Pensé dejarlo en un minipost que escribí hace un rato, pero es que pienso sobre ello y me parece importante como ejemplo de Teatro de seguridad inútil que de nada ayuda.
De la escueta nota del Diario Sur donde se avisaba de la prohibición de usar pañuelos y atuendos de apariencia árabe en el partido de baloncesto que mañana jugarán Unicaja Málaga y Maccabi Tel-aviv.
A la vigilancia policial en torno al Palacio de los Deportes el Unicaja sumará un mayor despliegue de seguridad privada para el encuentro. El club malagueño se ha visto en la obligación de adoptar ciertas medidas nada habituales en sus encuentros a petición de las fuerzas de seguridad. El ejemplo más claro lo constituye la vestimenta con la que se acuda al recinto. Los pañuelos palestinos (‘kefias’) serán requisados a la entrada. De la misma manera, las prendas de inspiración musulmana que puedan llevar a falsos indicios a la Policía también serán retenidas en los controles de acceso.

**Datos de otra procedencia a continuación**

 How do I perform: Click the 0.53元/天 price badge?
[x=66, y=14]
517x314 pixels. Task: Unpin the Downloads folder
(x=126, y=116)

¿De verdad la policía identifica a los posibles terroristas porque van vestidos de terroristas? Repito: ¿de verdad algún policía piensa que los terroristas van por ahí vestidos de terrorista? Y eso nos lleva a una segunda pregunta: ¿De verdad algún policía piensa que todo los que visten con «atuendos de apariencia árabe» son terroristas?
Miedo me da pensar que algún oficial de la policía haya dado esa orden. ¿Quién está a cargo de nuestra seguridad? ¿Los polis corruptos, vagos, mediocres y algo cabrones de la trilogía de Persson? O peor aún, ¿Los hombres de paco?
Por cierto, parece que las protestas sirven a veces: unas pocas horas después de que se corriera la voz (por lo visto, ha llegado hasta meneame), han dado el paso atrás. Pero es que siempre es igual: es un tirar la piedra y esconder la mano constante.